§ **Provided text**:
The only currency capable of handling such a load was the US dollar. As long as the US dollar was fixed to a set gold standard, all other member countries of the IMF could fix their currency against the dollar and international trade could continue with little problem. The most notable absences from the IMF were the Soviet Union and the so-called Iron Curtain countries. These countries were barred from setting any fixed rate of their currency against the dollar and were, therefore, outside of the Bretton Woods Agreements. I remember visiting Warsaw, Poland, in the winter of 1978 on a inter-airline tour sponsored by the Polish government air carrier, LOT. It was well known that the currencies from the Iron Curtain countries were worthless outside of their respective nations and that one needed to exchange money, preferably US dollars, at one of the local banks in order to have spending cash while visiting there.

Seizing the opportunity, I went to one of the local banks at the Cointrin Airport in Geneva, Switzerland, on the day of the trip. I asked the clerk for 3,000 zloty, the official currency of Poland. "Sir," the bank clerk stated with an incredulous look of bewilderment on his face, "That currency is useless outside of Poland, and you can't take any of the money in there with you."

"I know," I feigned. "I'm doing an economics project for the local university, and I need some zlotys to show the classroom." Fifteen dollars later, I was given the 3,000 zloty (worth over $300 at the official exchange rate inside Poland) and I ran gleefully towards the departure lounge where I stuffed the money in between my sock and shoe. I was never searched, though the customs officer asked me if I was bringing in any money. "No sir," I lied. Throughout the Cold War the Soviet and their satellite nations were exempt from enjoying the ease of international trade and their currencies stayed vorbotten outside their country.

Again, according to Wikipedia, "The United States had emerged from the Second World War with the strongest economy, experiencing rapid industrial growth and capital accumulation. The U.S. had remained untouched by the ravages of World War II and had built a thriving manufacturing industry and grown wealthy selling weapons and lending money to the other combatants; in fact, U.S. industrial production in 1945 was more than double that of annual production between the prewar years of 1935 and 1939. In contrast, Europe and East Asia were militarily and economically shattered.

"As the Bretton Woods Conference convened, the relative advantages of the U.S. economy were undeniable. The U.S. held a majority of investment capital, manufacturing production and exports. In 1945, the U.S. produced half the world's coal, two-thirds of the oil, and more than half of the electricity. The U.S. was able to produce great quantities of machinery, including ships, airplanes, vehicles, armaments, machine tools, and chemicals. Reinforcing the initial advantage-and assuring the U.S. unmistakable leadership in the capitalist world-the U.S. held 80% of gold reserves and had not only a powerful army but also the atomic bomb.

§ **What you need to do**:
In the passage about the Bretton Woods system, how much did the writer pay for the 3,000 zloty at the Geneva airport bank?

Interface element listing
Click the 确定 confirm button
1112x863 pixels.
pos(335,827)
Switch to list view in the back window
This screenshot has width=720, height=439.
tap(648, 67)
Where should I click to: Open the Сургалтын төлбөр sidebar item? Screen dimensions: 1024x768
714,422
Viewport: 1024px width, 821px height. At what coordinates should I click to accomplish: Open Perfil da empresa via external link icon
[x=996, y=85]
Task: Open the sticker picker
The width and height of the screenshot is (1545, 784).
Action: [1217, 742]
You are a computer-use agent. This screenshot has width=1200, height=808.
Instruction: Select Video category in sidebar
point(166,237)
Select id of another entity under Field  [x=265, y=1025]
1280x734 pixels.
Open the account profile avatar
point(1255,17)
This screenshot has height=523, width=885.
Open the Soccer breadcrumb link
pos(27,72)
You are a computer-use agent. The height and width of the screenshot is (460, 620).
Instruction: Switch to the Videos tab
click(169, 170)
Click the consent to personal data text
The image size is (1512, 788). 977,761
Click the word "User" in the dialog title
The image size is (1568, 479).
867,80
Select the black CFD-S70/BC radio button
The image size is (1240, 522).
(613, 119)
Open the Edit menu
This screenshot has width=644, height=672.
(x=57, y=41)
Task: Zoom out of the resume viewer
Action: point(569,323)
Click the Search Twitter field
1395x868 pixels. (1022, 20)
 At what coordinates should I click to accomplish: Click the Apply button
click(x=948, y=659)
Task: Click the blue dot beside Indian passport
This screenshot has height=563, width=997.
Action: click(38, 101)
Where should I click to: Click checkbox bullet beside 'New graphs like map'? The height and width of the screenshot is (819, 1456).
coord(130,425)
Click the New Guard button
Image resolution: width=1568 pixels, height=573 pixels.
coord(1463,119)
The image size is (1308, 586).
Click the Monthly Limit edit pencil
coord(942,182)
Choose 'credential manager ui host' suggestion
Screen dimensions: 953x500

§ **Final result**:
Fifteen dollars.